Electron microscope image of one of the photonic crystal fibres made at MPL for this research. The glass is black, the air is grey and the red dot illustrates the focus.

Super-sharp images from within the human body made through tiny endoscopes have come a step closer to reality thanks to joint research by scientists from the University of Twente's MESA+ research institute, the Max Planck Institute for the Science of Light (MPL), FOM and Carl Zeiss AG. An advanced wavefront shaping method developed at the UT combined with unique optical fibres from MPL make it possible to focus lensless light at an unparalleled resolution.

FOM postdoc Dr Lyubov Amitonova and her colleagues published their findings on 29 January in Optics Letters, the leading journal of the Optical Society of America.

Optical imaging via ultrathin fibre probes is extremely useful for taking a look inside the human body in a minimally invasive manner. Unfortunately, the resolution of current fibre endoscopes is one micrometre at best. This is not enough to see interesting and important fine features in biological cells, for example. Some endoscopes use a high number of separate fibres bound together into a fibre bundle. Each fibre then acts like a discrete pixel to form the final pixelated image. However such bundles tend to be quite thick, at least a millimetre in diameter.

An alternative is fibre endoscopes based on 'multimode' fibres. These could offer imaging with a better view and be as thin as a tenth of a millimetre. A multimode fibre uses only a single fibre core that can transmit an entire image. Unfortunately, the image becomes scrambled as it passes through the fibre. However, some tricks for unscrambling these images are available. The main limiting factor for the resolution of these multimode endoscopes is that the fibres only transmit light that propagates along the fibre axis. Light under a small angle can still bounce from the fibre walls.

But if this angle gets too large, the light will simply leak out to the side.

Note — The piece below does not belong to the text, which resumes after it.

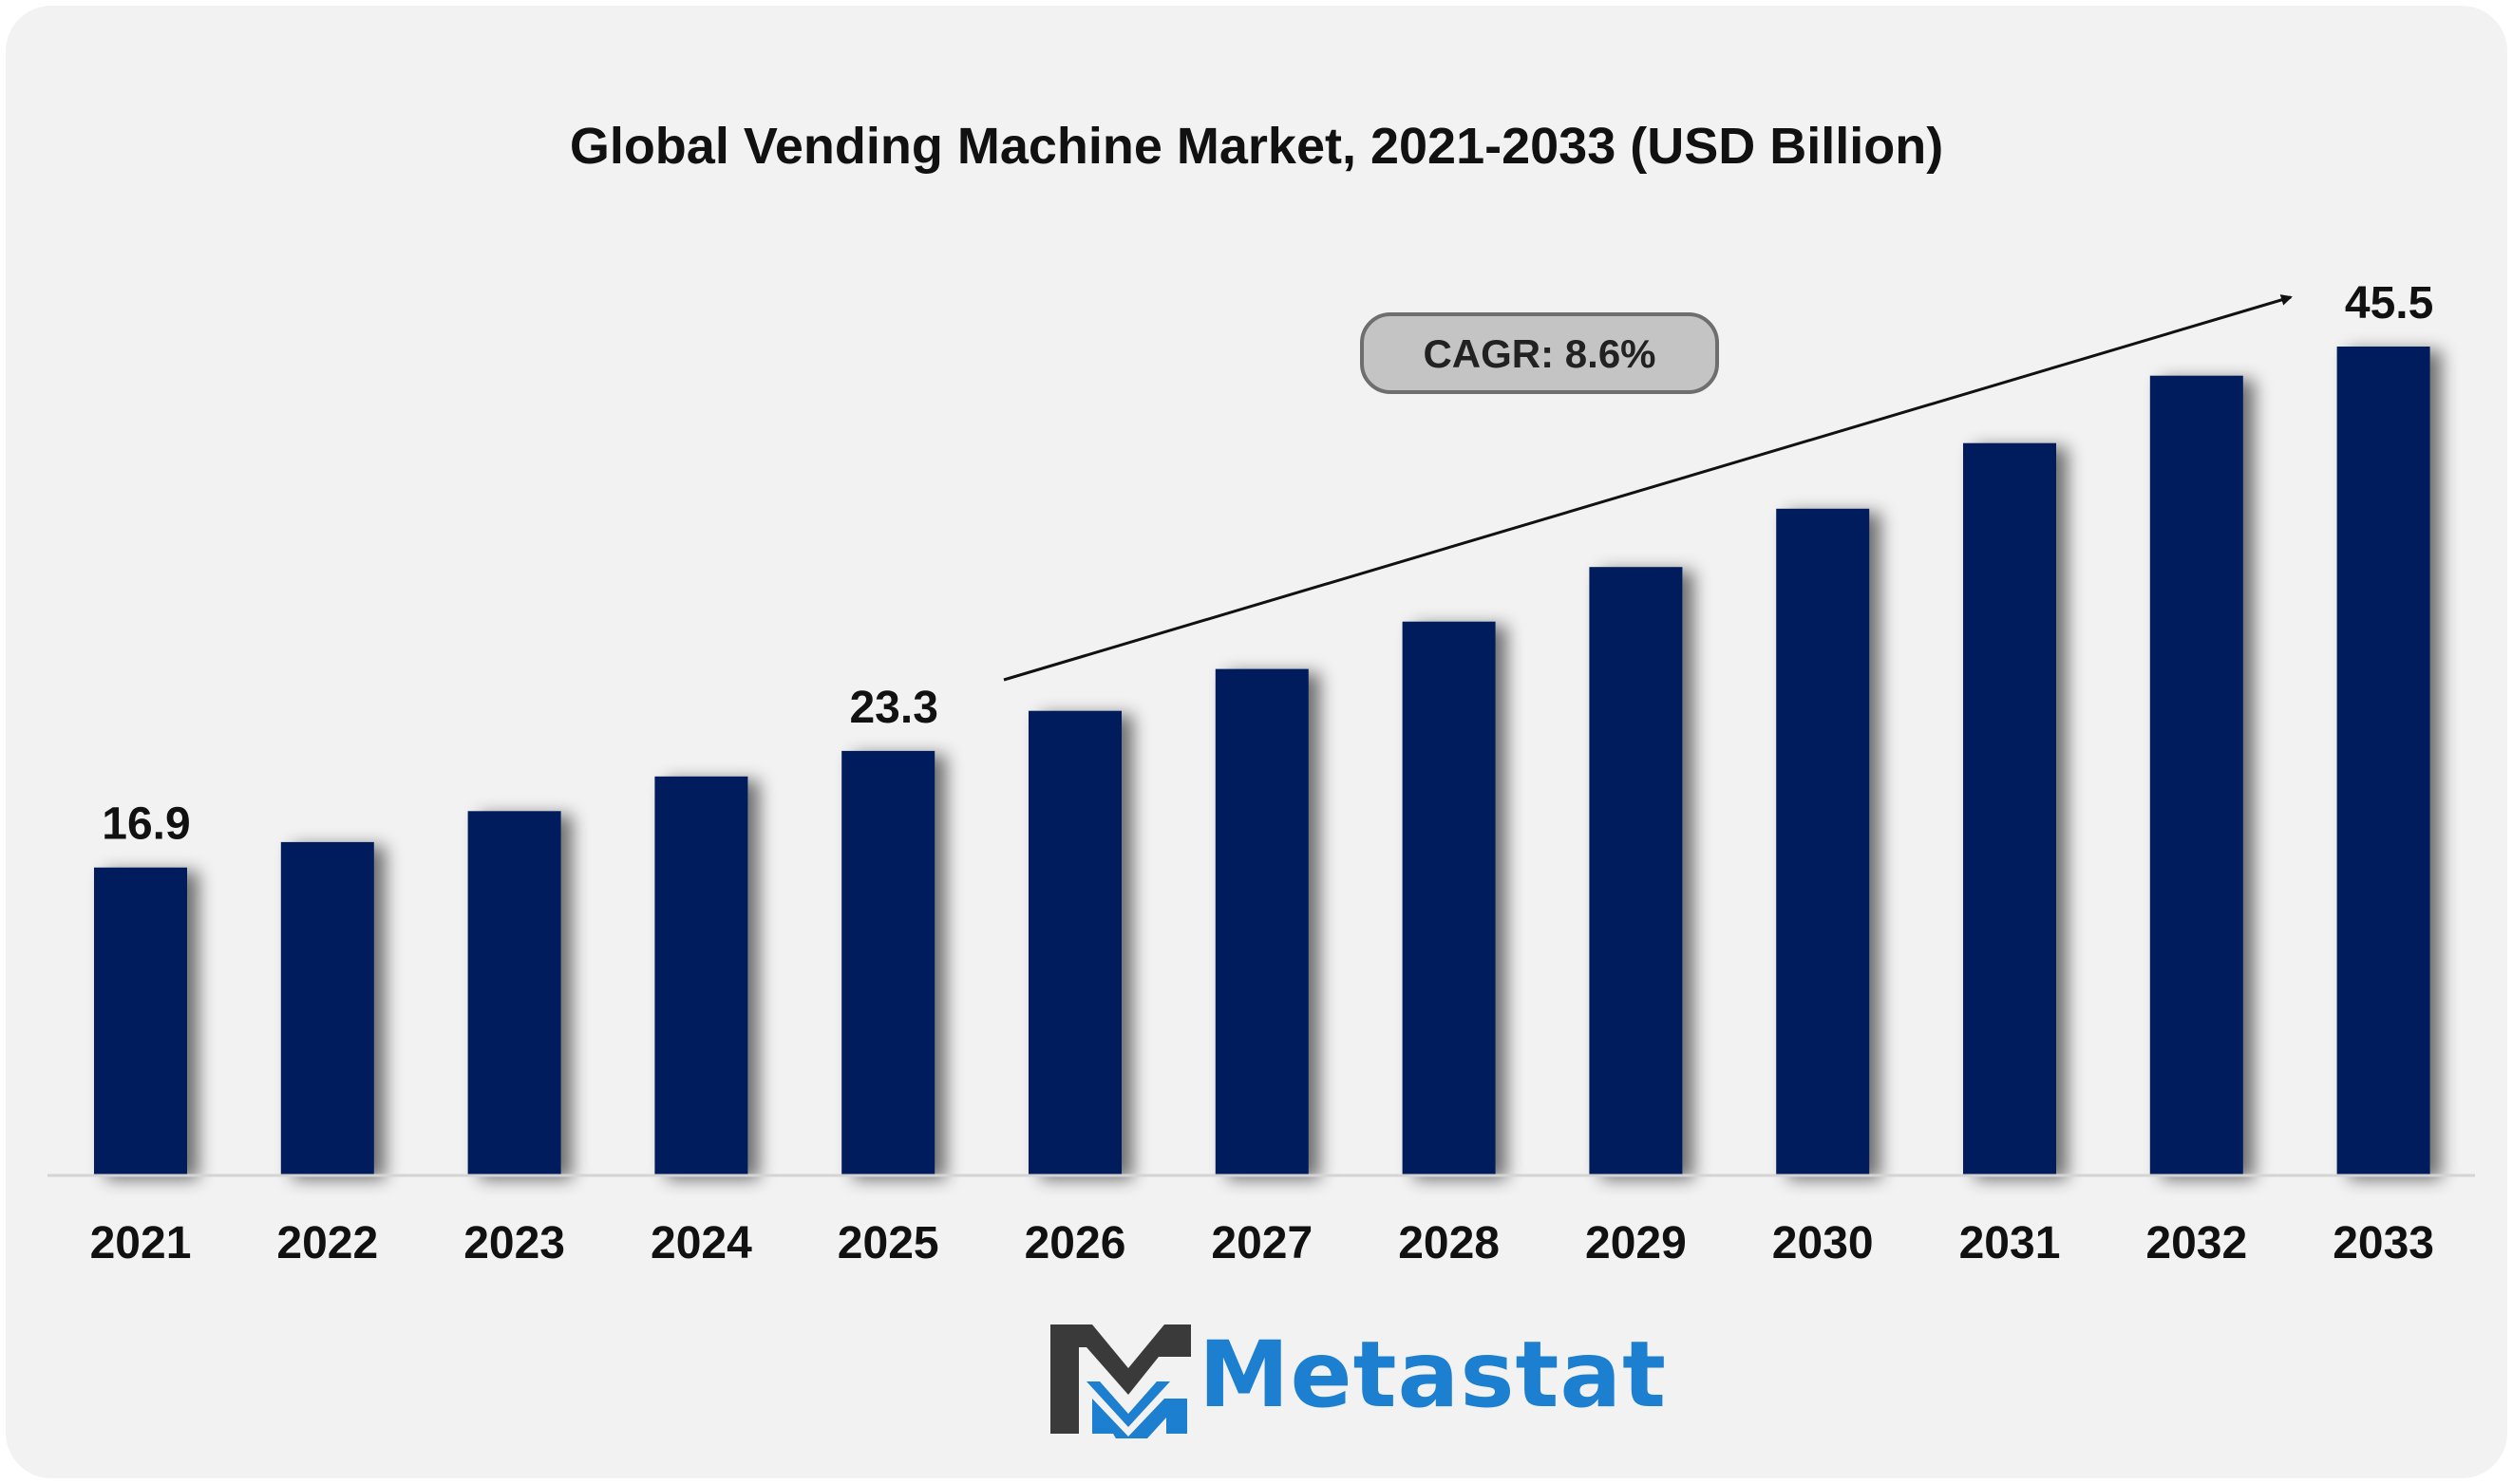  What do you see at coordinates (1636, 1243) in the screenshot?
I see `x-tick-label: 2029` at bounding box center [1636, 1243].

FOM postdoc Dr Lyubov Amitonova and her colleagues at UT and MPL have now shown that with photonic crystal fibres this limitation can be overcome.

Unique crystal fibre probe

Conventional ('step-index') fibres consist of two zones of different material (an outer cladding and an inner core) with distinct refraction indices, which enable light transmission down the fibre axis by total internal reflection. Photonic crystal fibres are built differently: they are made of one material only and light guiding is realised through the presence of a specific pattern of holes in the cladding, which are filled with air. Tailoring the cladding structure of such a fibre provides a unique tool for engineering specific fibre-optic properties. In this project, the scientists have designed and made such a fibre to focus a laser beam through the fibre down to 0.52 micrometres, using visible red light.

Sharp focus and high resolution

A photonic crystal fibre acts as a multimode fibre in which the image typically gets scrambled due to light bouncing off the possibly irregular wall of the fibre. The technique of complex wavefront shaping, invented at UT, is able to undo such scrambling and make a sharp focus. This is achieved by pre-shaping the light into the precise form needed to make a sharp image behind the fibre before the light actually enters the fibre. Using this approach, Amitonova and her colleagues have succeeded in focusing light at the fibre output facet of different multimode fibres including several unique photonic crystal fibres. They have shown that the complex wavefront shaping technique together with a properly designed multimode photonic crystal fibre allows the creation of a tightly focused spot at the desired position on the fibre output facet with a subwavelength beam waist.

This paves the way towards high-resolution endoscopic imaging via fibre probes so thin that they could be inserted, for instance, into tiny blood vessels not much thicker than a human hair.